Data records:
_____
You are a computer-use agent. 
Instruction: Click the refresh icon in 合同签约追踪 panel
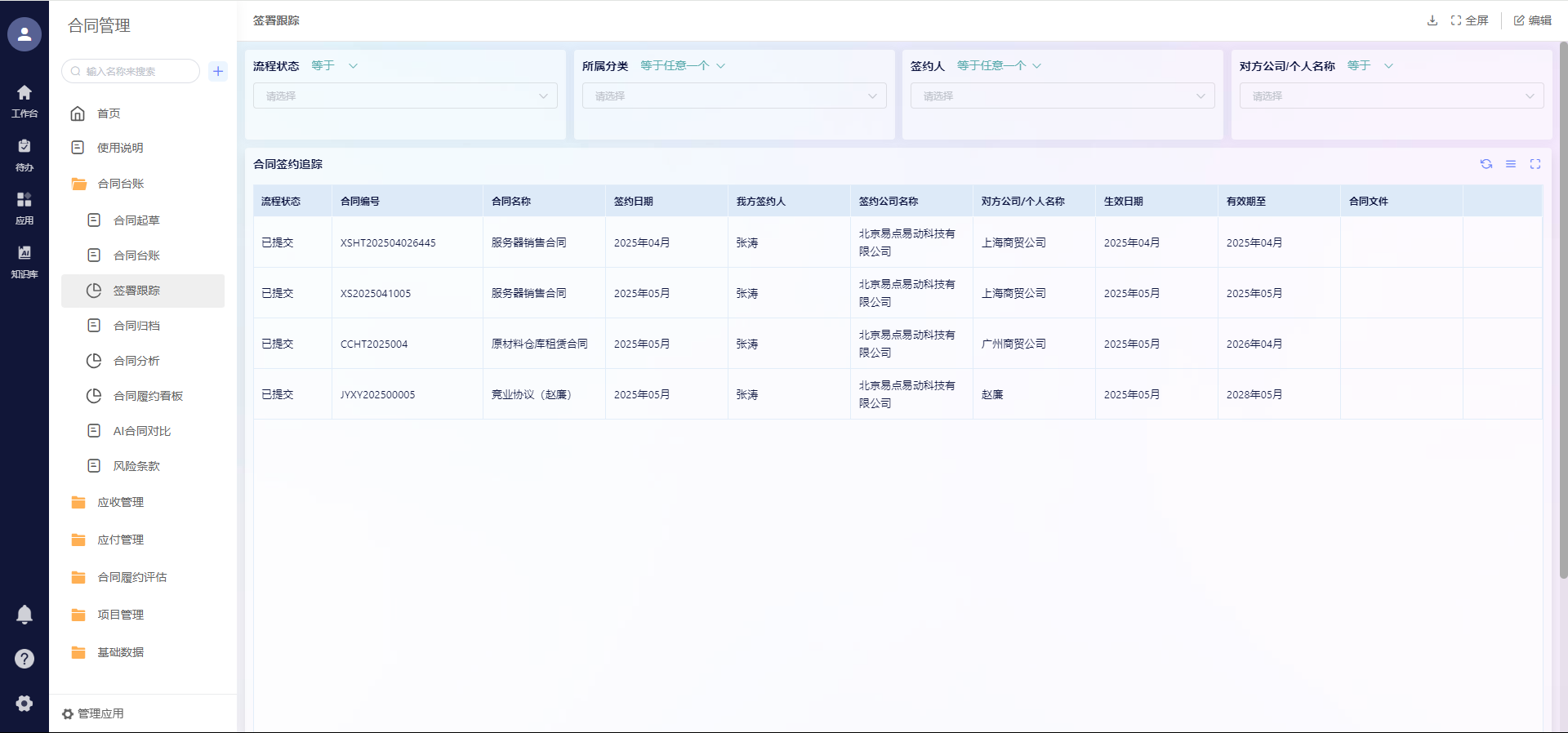coord(1486,164)
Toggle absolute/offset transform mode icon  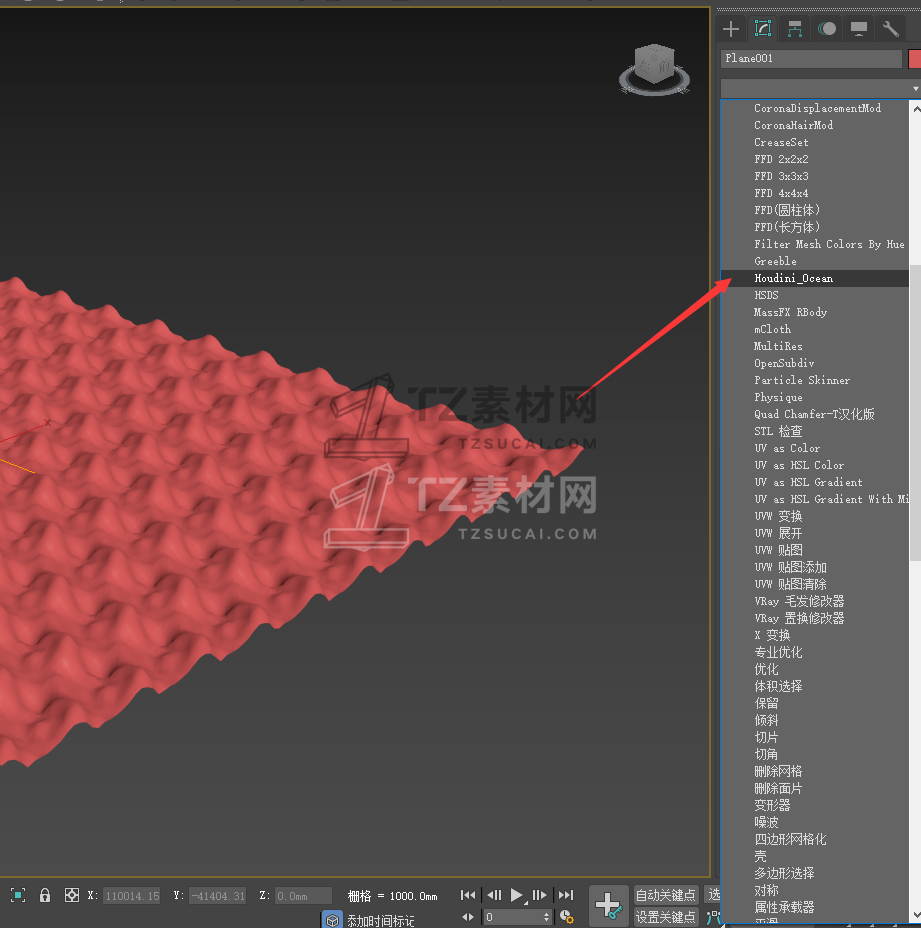pos(72,895)
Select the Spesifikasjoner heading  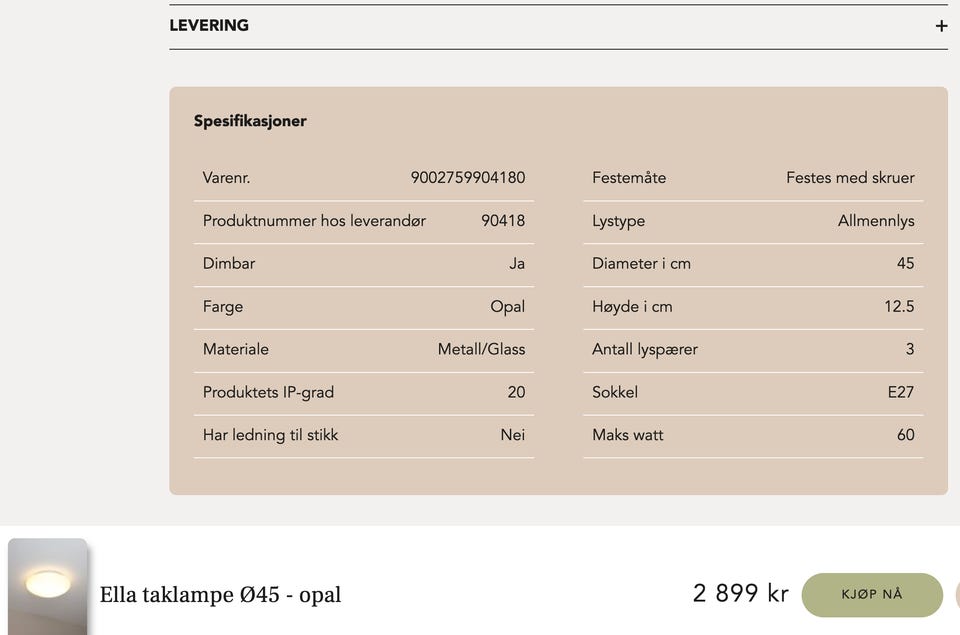[250, 121]
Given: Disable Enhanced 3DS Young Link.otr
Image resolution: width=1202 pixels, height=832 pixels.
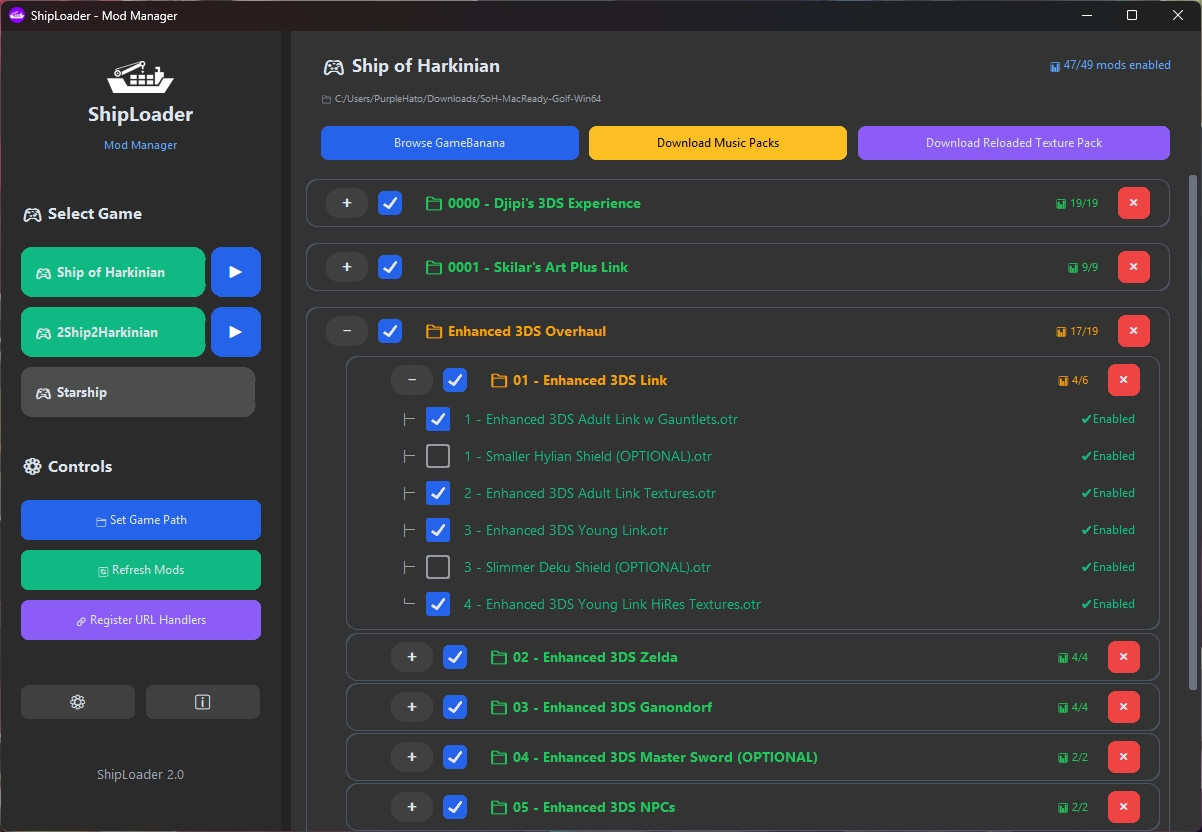Looking at the screenshot, I should coord(438,530).
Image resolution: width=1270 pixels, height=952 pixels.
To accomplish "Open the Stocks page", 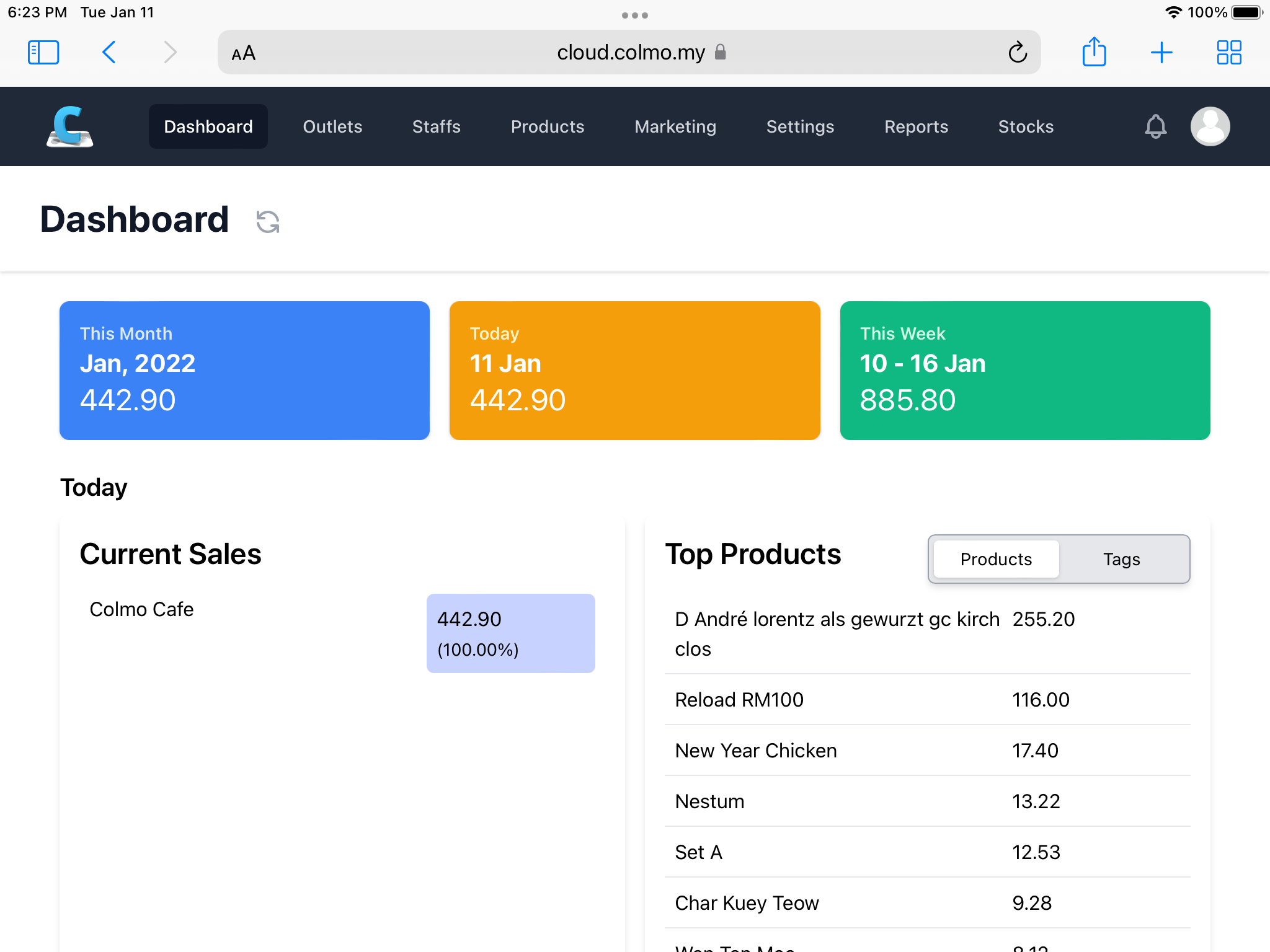I will click(x=1026, y=126).
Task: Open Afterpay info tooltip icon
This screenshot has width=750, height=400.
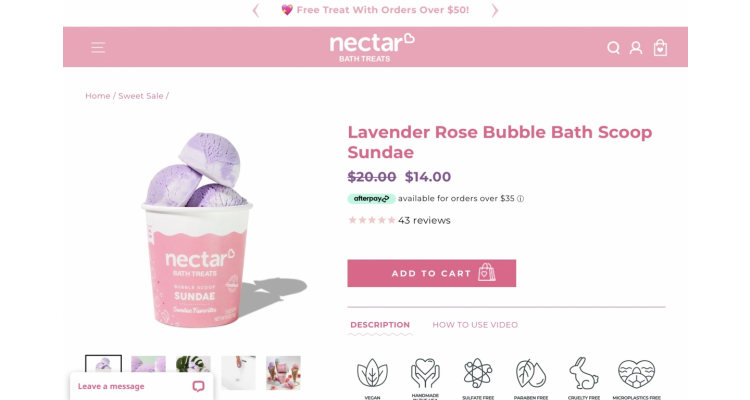Action: (520, 199)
_____
> WHAT THE TASK REQUIRES: Turn the records from the line containing "Task: Open Afterpay info tooltip icon" through the end of the records, both included, into a numbered list, one item per line, with blank lines and pictures left out.

> EXPECTED ANSWER:
1. Task: Open Afterpay info tooltip icon
2. This screenshot has width=750, height=400.
3. Action: (520, 199)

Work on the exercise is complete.